Se han hecho muchas interpretaciones respecto a la simbología de la película. La más socorrida de ellas es que se trata de una metáfora de la dictadura franquista, por entonces en sus últimos y decadentes años, algo que Mercero negó en distintas ocasiones. No creo que La cabina necesite demasiadas segundas lecturas, pero creo que alude a un hecho, tan innegable como inquietante: que vivimos sin saber cuándo y de qué manera hemos de morir. Lo que de verdad aterra de esta obra es su manera de mostrar el miedo que se esconde detrás de lo cotidiano: cuando no nos toca a nosotros, reímos y seguimos adelante sin pensar en ello, pero cuando la rueda del azar saca nuestra carta, aparece la angustia. Mercero maneja a la perfección las estructuras del suspense: al principio, la cámara observa desde muy lejos la instalación de la cabina; después, su visión de esa soleada mañana se alterna entre la divertida curiosidad de quienes observan, el azoramiento del hombre al comprobar que se ha convertido en el hazmerreír del vecindario, y su progresiva inquietud a medida que ve cómo nadie encuentra la manera de sacarle de allí. Los planos generales del público asistente se mezclan con los que reflejan la opresión que siente el hombre atrapado. A partir del giro decisivo, esta mezcla de puntos de vista se decanta de forma clara hacia lo siniestro: más allá de esos jóvenes que se burlan del prisionero y le saludan desde su descapotable, nada divertido veremos ya. La tragedia asoma, la música (cuyo autor desconozco, salvo en lo que respecta a la obra de Carl Orff que ilustra la secuencia final) pasa igualmente de lo costumbrista a lo tenebroso, y el espectador se siente, por un lado, culpable por haber participado de las burlas, pero también asustado porque ese individuo encerrado podría ser él.
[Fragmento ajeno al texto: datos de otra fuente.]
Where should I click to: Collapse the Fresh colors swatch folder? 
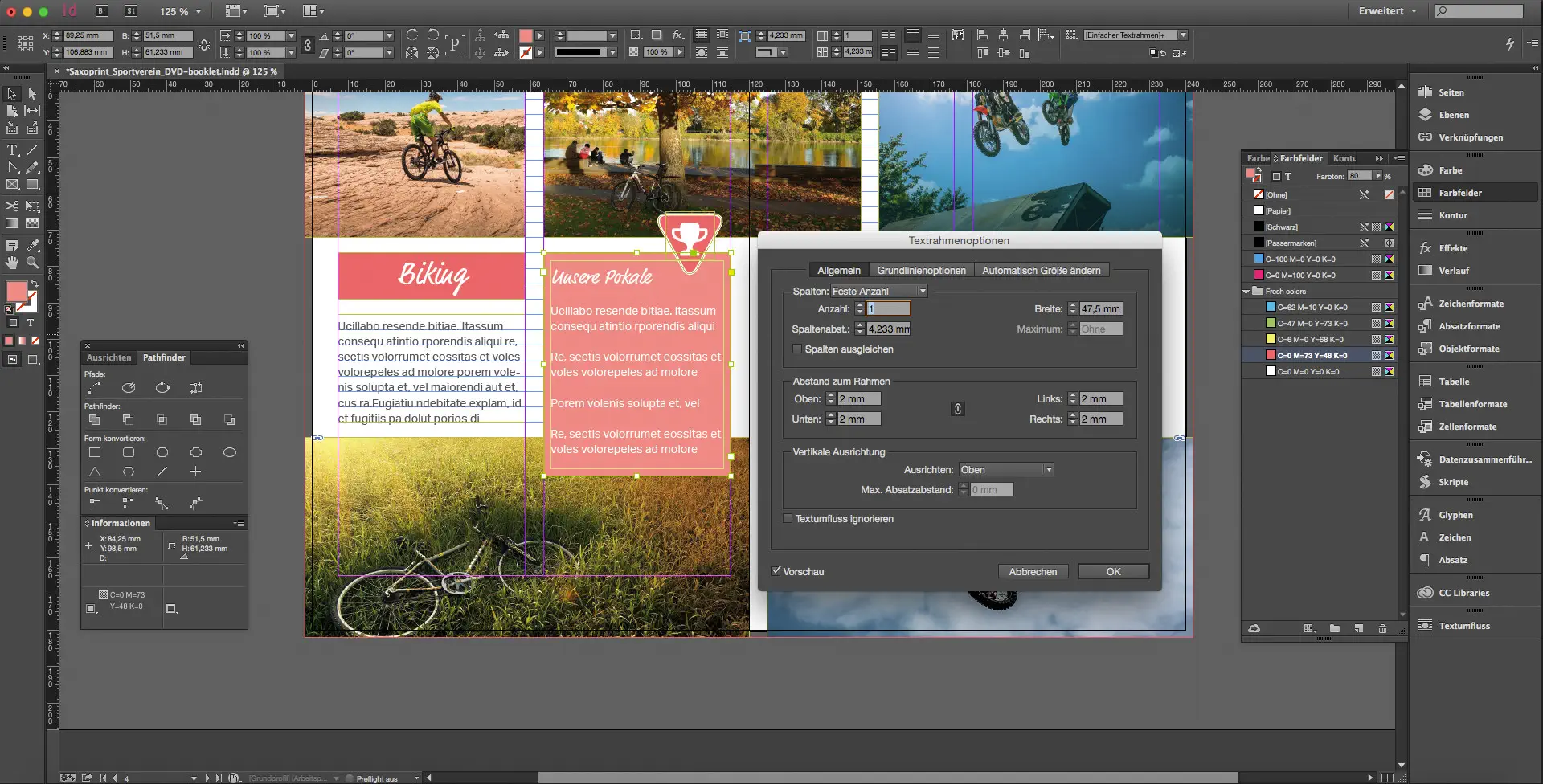(1246, 292)
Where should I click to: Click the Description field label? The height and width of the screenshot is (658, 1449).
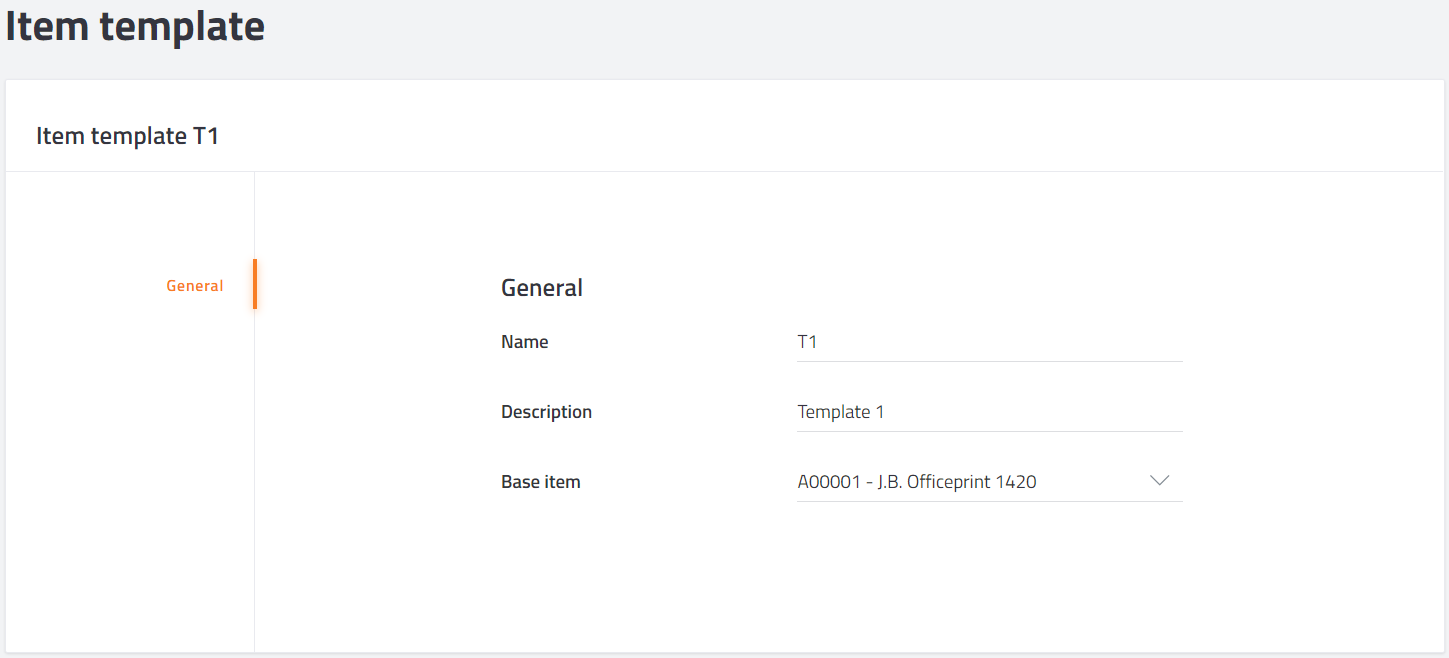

Y, de hecho, un mal día lo será. Por la forma en que esto se muestra, sólo me cabe decir que el final es una verdadera maravilla, y por ello ha quedado instalado en la memoria colectiva.
Dicen que, al leer el guión, ese estajanovista que fue José Luis López Vázquez se ofreció a protagonizar La cabina incluso en el caso de que no hubiera un céntimo para pagarle. Él era la elección ideal, por su popularidad, porque representaba como nadie al español medio y porque era un actor superlativo que ya había demostrado que su magisterio se extendía también al drama a las órdenes de Carlos Saura o Pedro Olea. El hecho de que este personaje sea uno de los más recordados, si no el que más, de su larga y distinguida carrera, sólo hace que demostrar la excelencia de su trabajo, la fuerza de la película y, por supuesto, el poder de la televisión. López Vázquez se enfrentó a un personaje que debía decirlo todo con la cara y los gestos, y lo convirtió en mítico. El resto de actores ejerce el papel de coro, salvo en lo referente a otro peso pesado de la interpretación patria, Agustín González, que no aparece ni dos minutos en pantalla, pero cuya intervención es clave.
Pues eso, que una de las mejores películas españolas de todos los tiempos es un mediometraje en el que apenas hay diálogos. Todo lo explican la cámara, la música, el entorno y el genio de un actor formidable. Hoy, con los móviles, ya no se utilizan las cabinas (y la gente vive más aislada que nunca, dicho sea de paso), pero una de ellas será recordada para siempre.